Back To Black, la recensione
Voluto dalla famiglia, gestito da chi gestisce il patrimonio di Amy Winehouse, Back To Black è un film ripulito che promuove i dischi
La recensione di Back To Black, il film ufficiale su Amy Winehouse, in sala dal 18 aprile
Dunque Back To Black, il film ufficiale con tutte le canzoni giuste, in cui papà e mamma Winehouse escono benissimo (lui addirittura interpretato dal sempre efficace Eddie Marsan), è la storia di Amy Winehouse, cioè di una donna, raccontata attraverso il suo rapporto con gli uomini. Principalmente Blake, il fidanzato dei suoi ultimi anni, ma ovviamente anche il padre e le persone nell’etichetta musicale. Lungo il film si parla spesso dei suoi gusti in fatto di uomini e si mostra come questi rapporti fossero resi difficili dal voler essere autonoma di Amy Winehouse. E non è il massimo raccontare una donna autonoma attraverso il rapporto con gli uomini della sua vita, come se comunque fossero stati loro a decidere tutto e determinare tutto.
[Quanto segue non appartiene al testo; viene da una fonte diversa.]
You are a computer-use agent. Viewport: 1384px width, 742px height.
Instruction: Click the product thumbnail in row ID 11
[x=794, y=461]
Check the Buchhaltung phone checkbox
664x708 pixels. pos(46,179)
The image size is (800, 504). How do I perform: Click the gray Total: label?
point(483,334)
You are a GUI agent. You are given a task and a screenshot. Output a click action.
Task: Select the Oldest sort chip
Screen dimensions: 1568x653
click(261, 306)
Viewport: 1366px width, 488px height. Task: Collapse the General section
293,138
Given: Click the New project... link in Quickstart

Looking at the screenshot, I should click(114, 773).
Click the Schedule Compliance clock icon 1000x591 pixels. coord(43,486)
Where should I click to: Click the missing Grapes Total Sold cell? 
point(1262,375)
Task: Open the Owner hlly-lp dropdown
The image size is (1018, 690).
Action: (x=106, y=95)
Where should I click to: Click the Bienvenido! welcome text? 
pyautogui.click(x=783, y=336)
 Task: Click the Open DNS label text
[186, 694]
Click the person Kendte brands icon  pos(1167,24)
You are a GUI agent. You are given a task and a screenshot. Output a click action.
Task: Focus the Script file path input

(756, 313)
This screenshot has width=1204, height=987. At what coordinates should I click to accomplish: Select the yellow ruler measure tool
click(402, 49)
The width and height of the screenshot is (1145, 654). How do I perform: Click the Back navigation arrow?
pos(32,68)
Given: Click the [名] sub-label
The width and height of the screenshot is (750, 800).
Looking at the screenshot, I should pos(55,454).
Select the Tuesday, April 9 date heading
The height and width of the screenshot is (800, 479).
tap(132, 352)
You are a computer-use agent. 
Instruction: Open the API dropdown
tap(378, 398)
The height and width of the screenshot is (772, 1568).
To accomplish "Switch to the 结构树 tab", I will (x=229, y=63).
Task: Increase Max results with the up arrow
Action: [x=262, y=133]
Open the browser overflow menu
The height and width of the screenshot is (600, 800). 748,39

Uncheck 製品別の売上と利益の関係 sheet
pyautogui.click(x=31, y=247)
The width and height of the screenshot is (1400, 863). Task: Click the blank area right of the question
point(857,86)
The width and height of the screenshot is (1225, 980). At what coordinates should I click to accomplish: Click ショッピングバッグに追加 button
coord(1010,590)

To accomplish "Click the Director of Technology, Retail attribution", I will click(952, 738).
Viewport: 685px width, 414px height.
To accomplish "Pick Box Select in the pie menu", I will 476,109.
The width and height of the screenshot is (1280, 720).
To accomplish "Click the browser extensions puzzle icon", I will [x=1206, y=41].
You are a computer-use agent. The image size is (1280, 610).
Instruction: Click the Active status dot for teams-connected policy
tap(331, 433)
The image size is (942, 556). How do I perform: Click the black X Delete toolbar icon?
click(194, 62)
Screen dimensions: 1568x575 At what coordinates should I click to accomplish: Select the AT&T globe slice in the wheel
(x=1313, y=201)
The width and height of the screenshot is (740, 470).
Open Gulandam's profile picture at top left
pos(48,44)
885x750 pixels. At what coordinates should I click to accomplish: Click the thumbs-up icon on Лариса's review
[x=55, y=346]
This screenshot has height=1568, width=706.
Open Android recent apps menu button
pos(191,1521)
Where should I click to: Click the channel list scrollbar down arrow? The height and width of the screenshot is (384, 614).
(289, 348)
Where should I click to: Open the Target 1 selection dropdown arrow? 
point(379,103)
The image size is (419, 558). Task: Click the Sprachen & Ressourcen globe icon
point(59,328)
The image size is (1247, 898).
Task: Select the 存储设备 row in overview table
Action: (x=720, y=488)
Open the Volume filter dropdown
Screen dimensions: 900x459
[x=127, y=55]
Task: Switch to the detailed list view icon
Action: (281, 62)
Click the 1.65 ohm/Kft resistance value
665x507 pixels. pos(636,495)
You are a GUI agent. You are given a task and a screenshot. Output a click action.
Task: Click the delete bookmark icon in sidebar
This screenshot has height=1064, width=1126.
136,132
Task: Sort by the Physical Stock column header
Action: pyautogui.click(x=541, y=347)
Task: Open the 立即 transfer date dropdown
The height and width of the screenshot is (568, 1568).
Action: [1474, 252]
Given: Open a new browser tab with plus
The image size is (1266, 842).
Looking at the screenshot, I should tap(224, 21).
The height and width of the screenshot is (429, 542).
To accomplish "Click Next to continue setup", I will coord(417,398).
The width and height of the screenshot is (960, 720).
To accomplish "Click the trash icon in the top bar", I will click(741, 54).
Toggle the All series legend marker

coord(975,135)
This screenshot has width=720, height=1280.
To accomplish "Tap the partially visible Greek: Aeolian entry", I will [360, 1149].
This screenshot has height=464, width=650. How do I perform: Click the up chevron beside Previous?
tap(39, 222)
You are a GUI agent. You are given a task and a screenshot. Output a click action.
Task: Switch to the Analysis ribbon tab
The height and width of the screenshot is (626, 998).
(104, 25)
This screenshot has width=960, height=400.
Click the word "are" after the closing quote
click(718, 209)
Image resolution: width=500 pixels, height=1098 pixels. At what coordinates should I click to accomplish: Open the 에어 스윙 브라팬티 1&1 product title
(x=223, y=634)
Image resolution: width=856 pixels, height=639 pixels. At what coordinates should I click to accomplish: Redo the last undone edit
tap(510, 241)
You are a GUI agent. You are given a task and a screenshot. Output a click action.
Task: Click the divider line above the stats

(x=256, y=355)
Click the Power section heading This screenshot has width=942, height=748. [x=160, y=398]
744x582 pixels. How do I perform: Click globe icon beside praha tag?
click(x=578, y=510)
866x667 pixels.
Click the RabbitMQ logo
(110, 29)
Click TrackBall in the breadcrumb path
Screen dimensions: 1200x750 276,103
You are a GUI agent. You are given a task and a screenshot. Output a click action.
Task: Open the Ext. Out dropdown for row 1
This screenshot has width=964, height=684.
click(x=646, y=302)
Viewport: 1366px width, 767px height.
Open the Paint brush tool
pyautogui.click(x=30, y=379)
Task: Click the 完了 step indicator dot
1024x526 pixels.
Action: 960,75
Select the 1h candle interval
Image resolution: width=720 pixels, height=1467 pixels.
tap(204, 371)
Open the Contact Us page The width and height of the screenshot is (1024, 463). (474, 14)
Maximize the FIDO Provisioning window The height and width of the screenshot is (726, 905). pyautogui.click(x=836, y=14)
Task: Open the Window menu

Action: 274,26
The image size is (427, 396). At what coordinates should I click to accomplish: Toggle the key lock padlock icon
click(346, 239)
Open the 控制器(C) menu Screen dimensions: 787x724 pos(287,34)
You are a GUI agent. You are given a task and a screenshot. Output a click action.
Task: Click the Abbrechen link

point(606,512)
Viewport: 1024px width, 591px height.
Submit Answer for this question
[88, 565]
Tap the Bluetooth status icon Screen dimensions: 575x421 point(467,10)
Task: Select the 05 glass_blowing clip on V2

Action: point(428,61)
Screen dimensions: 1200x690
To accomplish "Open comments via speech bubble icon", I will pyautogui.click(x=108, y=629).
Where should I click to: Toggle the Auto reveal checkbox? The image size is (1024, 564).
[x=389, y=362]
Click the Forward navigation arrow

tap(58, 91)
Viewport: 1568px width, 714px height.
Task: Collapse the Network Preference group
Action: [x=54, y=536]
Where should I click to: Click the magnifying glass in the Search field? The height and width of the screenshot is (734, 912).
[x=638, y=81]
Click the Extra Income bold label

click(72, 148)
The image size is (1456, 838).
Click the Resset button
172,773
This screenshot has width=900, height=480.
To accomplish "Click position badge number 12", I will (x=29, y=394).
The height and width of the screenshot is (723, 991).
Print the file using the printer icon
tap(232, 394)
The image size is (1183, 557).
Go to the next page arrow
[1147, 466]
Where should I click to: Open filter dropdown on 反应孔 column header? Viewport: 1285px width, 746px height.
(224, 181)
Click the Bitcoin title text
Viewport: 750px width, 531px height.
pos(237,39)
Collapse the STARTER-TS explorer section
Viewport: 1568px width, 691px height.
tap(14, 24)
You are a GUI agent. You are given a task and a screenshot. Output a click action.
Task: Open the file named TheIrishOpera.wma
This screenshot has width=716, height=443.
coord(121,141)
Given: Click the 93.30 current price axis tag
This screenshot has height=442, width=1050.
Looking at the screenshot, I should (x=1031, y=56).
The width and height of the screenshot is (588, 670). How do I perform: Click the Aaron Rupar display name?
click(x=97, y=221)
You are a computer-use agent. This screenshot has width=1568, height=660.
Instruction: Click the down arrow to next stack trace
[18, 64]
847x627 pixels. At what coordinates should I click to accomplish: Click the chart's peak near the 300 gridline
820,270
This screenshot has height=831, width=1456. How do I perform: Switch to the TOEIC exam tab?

Ci sarebbe a questo punto almeno da godere della musica. La selezione musicale di brani altrui che puntella il film è buona, come sono buone le versioni dei brani di Amy Winehouse e Marisa Abela è molto brava. Tutto Back To Black è pensato in modo che la trama della vita della cantante, spieghi e illustri le canzoni (che a loro volta erano un modo per elaborare parti della sua vita). Un approfondimento dei testi sostanzialmente. È quando si vuole andare in profondità sui drammi e i problemi, quando si vuole raccontare un amore purissimo che diventa malato, che il film è maldestro, quando vuole salvare il padre (un personaggio senza senso, che guarda la figlia con orrore e sembra non poter fare nulla, è solo continuamente sconfortato da lontano), che rivela una missione che vanifica ogni tentativo di creare qualcosa di autonomo, significativo o anche solo appassionante.